Flexibility
What is Flexibility?
Smart, Flexible energy system core to delivering Net Zero
A smart and flexible energy system is critical for delivering net zero. Flexibility is needed to allow grid balancing that ensures supply meets demand. A cleaner network needs more flexibility as it will experience greater intermittency of supply, from generation such as wind and solar and greater demand for electricity, for example from electric vehicles and electrical heating systems.
Some key terms
- Flexibility is the ability to shift the time or location of when energy is used or generated.
- Smart means the ability to turn on or off a device in response to real time communication signals.

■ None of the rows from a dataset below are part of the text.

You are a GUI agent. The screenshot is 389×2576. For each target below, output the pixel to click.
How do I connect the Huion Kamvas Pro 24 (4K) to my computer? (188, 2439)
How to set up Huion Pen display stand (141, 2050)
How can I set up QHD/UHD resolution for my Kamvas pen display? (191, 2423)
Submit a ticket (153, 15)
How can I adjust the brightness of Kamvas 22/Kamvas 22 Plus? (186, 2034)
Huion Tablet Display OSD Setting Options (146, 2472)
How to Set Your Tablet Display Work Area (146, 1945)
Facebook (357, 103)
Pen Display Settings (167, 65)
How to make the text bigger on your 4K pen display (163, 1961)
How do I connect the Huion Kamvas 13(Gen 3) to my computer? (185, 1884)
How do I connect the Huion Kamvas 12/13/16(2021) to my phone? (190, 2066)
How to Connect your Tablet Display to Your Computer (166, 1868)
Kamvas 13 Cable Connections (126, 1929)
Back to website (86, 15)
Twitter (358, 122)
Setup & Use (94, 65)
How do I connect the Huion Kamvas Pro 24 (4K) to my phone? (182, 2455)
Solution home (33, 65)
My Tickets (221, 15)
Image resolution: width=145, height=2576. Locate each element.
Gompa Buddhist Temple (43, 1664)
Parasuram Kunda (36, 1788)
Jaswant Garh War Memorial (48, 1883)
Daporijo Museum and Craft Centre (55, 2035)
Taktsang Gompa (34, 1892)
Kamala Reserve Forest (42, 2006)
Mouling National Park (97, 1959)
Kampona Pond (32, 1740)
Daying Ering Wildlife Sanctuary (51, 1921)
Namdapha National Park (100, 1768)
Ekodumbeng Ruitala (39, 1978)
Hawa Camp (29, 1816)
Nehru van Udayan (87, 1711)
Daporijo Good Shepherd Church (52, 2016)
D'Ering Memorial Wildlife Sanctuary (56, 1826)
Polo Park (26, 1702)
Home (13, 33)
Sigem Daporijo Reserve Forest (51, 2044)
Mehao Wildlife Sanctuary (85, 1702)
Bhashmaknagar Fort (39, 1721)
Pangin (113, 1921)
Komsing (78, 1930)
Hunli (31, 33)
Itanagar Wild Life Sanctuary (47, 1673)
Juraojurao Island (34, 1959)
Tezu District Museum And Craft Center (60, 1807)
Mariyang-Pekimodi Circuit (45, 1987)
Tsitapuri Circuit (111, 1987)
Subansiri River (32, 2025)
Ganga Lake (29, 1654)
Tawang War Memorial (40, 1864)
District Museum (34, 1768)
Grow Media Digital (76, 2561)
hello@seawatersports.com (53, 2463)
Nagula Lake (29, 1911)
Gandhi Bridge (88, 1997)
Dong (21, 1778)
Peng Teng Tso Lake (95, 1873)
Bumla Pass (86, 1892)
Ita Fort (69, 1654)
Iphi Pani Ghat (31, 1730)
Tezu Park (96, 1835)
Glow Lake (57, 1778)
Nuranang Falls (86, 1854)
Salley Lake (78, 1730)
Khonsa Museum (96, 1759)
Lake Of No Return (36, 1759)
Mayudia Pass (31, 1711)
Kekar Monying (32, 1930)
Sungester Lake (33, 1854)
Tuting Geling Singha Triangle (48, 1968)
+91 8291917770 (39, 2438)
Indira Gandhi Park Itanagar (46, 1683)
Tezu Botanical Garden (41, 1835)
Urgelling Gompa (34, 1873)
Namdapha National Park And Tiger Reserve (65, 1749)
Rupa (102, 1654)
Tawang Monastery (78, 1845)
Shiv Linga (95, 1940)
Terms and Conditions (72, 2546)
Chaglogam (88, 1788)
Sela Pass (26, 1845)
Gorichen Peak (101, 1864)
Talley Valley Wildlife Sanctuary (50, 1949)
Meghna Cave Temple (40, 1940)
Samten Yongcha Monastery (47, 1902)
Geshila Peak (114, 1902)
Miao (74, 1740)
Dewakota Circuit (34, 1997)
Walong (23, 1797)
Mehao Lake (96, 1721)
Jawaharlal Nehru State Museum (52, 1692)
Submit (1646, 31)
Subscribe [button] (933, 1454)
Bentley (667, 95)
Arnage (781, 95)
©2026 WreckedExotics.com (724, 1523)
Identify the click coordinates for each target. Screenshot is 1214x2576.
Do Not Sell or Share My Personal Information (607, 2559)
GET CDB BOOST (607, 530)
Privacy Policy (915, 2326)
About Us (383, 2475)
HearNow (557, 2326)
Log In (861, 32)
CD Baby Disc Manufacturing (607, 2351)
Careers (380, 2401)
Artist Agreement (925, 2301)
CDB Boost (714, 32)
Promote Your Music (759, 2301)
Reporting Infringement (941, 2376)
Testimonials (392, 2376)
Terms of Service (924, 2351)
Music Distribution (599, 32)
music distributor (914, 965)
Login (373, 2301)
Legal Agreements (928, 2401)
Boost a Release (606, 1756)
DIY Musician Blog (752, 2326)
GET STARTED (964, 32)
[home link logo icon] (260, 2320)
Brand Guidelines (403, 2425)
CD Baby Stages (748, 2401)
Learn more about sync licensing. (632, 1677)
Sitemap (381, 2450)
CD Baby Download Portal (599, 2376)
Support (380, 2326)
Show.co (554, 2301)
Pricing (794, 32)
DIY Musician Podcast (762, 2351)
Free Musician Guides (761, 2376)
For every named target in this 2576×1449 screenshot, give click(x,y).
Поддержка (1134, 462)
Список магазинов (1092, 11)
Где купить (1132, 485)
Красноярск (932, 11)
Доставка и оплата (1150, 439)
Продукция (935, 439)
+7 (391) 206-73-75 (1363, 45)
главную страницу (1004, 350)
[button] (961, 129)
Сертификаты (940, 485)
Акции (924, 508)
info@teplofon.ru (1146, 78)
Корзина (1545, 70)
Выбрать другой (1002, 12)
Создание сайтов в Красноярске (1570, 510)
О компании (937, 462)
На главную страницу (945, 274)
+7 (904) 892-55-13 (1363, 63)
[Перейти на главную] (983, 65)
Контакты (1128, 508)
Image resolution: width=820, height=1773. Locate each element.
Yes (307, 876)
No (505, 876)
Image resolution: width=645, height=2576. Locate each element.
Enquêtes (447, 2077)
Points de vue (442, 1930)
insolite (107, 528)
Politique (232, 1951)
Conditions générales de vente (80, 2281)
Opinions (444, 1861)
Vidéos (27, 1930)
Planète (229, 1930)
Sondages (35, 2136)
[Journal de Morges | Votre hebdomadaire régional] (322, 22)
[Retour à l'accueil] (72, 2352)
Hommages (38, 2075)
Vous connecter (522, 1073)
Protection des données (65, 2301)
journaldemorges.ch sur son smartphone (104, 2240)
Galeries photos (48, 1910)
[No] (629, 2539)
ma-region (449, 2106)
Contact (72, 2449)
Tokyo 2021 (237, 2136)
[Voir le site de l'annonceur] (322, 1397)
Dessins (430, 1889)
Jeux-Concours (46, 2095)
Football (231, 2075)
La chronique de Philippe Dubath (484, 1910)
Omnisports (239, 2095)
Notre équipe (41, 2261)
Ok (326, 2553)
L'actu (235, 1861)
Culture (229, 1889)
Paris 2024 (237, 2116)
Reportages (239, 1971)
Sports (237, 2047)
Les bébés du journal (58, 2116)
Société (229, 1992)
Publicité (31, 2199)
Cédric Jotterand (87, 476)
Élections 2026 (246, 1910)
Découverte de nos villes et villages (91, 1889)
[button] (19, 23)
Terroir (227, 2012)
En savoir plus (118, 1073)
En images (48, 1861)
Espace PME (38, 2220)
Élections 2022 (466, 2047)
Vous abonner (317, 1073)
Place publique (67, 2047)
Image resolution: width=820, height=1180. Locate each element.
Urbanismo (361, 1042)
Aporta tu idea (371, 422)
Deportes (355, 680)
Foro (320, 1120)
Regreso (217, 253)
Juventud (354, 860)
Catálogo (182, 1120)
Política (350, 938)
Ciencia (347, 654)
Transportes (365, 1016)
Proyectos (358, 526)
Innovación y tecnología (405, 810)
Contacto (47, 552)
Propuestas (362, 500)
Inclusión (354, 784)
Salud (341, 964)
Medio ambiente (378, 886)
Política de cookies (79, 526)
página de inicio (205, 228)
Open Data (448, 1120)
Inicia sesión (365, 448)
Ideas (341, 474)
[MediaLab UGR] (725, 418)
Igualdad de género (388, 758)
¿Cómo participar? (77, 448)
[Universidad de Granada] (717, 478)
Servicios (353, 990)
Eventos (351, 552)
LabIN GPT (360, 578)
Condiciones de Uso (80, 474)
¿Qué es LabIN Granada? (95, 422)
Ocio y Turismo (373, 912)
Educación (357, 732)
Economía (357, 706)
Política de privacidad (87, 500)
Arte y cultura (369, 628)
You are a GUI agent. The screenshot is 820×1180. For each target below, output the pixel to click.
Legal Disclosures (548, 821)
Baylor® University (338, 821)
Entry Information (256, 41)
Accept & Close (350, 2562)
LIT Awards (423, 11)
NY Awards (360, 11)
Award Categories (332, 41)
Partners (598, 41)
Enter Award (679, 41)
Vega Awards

- A smart and flexible system is one which uses smart technologies to provide flexibility to the system, to balance supply and demand and manage constraints on the network.
Benefits of flexibility for businesses
Being flexible has many benefits for businesses.
- Flexibility for cost saving, also known as price arbitrage, involves shifting when you use energy to avoid peak charging periods / red band periods to save money. These savings are retained by our users.
- Flexibility for carbon saving, also known as carbon arbitrage, involves shifting when you use energy to avoid periods of high network energy demand as these periods are typically supplied by fossil fuel generation. We can also identify these periods of high network carbon through our API integration with ESO carbon intensity data. Shifting load in this way helps our users meet their carbon emission objectives.
- Flexibility for financial reward. Businesses are paid by the ESO or Distribution Network Operators (DNOs) to turn up or down how much energy they use to help balance the grid. Gridimp trades in these markets on behalf of our clients, selling and providing payments back to our clients.
Who decides when flexibility is needed and how much is paid?
The process for deciding when and how much flexibility is
needed and the price that will be paid for flexibility is managed by network
operators through a series of flexibility markets, overseen by Ofgem.